Standing on the forest floor of the Uncanny Valley, the potential of death hovers above me and stands as witness at my feet.

About Mushrooms

In a previous post,  I described the events leading up to my grandfather telling me, “You have to understand about mushrooms.”  Learning recently about Charles McIlvaine, I recognized something of my grandfather in him.  Both, I think, trusted his own experience to a degree that would ordinarily seem to result in an early death, only to have it validated.

He served in the Union Army for two years, rising to become a Captain. (Here is a point of difference between the two.  My grandfather came to America in part to avoid service in the Polish army.)

I found no account of his next 17 years.  Another similarity to my grandfather perhaps – a certain mystery about where he was and what he was doing.  At that point McIlvaine moved to West Virginia.  This is his account of what happened.

A score of years ago (1880-1885) I was living in the mountains of West Virginia. While riding on horseback through the dense forests of that great unfenced state, I saw on every side luxuriant growths of fungi, so inviting in color, cleanliness and flesh that it occurred to me they ought to be eaten. I remembered having read a short time before this inspiration seized me, a very interesting article in the Popular Science Monthly for May, 1877, written by Mr. Julius A. Palmer, Jr., entitled “ Toadstool eating.” Hunting it up I studied it carefully, and soon found myself interested in a delightful study, which was not without immediate reward. Up to this time I had been living, literally, on the fat of the land – bacon; but my studies enabled me to supplement this, the staple dish of the state, with a vegetable luxury that centuries ago graced the dinners of the Caesars. So absorbing did the study become from gastronomic, culinary, and scientific points of view, that I have continued it ever since, with thorough intellectual enjoyment and much gratification of appetite as my reward. I hope to interest students in the study as I am myself interested.

For twenty years my little friends – the toadstools – have been my constant companions.

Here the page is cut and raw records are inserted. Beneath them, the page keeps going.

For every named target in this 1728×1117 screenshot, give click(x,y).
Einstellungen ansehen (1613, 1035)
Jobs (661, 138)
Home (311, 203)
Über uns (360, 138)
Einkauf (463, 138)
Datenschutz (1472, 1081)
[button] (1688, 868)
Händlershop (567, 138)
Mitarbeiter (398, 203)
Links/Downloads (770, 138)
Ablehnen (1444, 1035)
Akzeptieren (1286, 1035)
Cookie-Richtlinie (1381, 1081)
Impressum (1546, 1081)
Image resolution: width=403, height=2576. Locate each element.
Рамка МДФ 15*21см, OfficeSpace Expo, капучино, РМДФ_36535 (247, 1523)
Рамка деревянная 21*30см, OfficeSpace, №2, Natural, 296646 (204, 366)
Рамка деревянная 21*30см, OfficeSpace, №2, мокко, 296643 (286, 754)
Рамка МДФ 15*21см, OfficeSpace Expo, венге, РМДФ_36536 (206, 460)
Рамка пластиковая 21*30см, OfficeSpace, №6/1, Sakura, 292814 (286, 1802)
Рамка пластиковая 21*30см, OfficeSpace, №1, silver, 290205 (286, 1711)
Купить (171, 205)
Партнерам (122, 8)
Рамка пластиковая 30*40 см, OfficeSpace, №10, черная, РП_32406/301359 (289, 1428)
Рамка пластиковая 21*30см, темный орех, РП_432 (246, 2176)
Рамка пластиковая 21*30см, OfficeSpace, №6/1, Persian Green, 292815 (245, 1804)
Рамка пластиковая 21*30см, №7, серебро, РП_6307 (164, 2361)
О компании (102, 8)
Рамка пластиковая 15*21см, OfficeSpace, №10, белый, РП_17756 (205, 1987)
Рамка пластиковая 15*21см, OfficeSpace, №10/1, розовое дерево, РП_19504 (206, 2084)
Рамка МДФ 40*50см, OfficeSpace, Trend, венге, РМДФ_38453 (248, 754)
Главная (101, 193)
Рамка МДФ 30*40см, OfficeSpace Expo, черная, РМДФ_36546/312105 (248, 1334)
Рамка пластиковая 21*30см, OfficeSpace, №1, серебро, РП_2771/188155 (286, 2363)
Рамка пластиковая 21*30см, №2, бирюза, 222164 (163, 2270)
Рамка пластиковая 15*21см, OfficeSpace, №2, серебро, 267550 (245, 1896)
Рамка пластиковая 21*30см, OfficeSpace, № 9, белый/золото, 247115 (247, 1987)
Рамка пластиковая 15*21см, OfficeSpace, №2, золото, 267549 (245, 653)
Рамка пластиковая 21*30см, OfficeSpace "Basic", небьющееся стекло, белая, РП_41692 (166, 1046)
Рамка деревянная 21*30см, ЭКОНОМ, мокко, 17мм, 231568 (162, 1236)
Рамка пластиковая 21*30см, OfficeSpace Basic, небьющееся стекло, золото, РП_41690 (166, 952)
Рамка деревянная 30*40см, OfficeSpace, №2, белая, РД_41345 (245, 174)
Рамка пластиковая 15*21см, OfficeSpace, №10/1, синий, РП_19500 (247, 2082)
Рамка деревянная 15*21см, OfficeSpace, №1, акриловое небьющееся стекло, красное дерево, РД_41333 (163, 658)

They have interested me, delighted me, feed me, and I have found much pleasure in making the public acquainted with their habits, structure, lusciousness and food value.

Charles McIlvaine “ OneThousand American Fungi”

McIlvaine’s method for leaning about mushrooms included eating hundreds of species of them.  The ediblity and poisoness of many of these were not known at the time.  His nickname came to be “Ole Ironguts”.

My grandfather came to America when he was 16.  I don’t know what education he had there.  His family was well off, so I’m sure whe went to school.  But from the rough jobs he had in this country, I’m fairly sure his formal education stopped in Poland.  Maybe he began to learn the ways of the forest there.  Because of the way he talked about “the woods” I’m sure though, that his knowledge came from extensive personal obsevation and experimentaton.

If you ever drank his coffee you would know he deserved the name “Ole Ironguts” as well.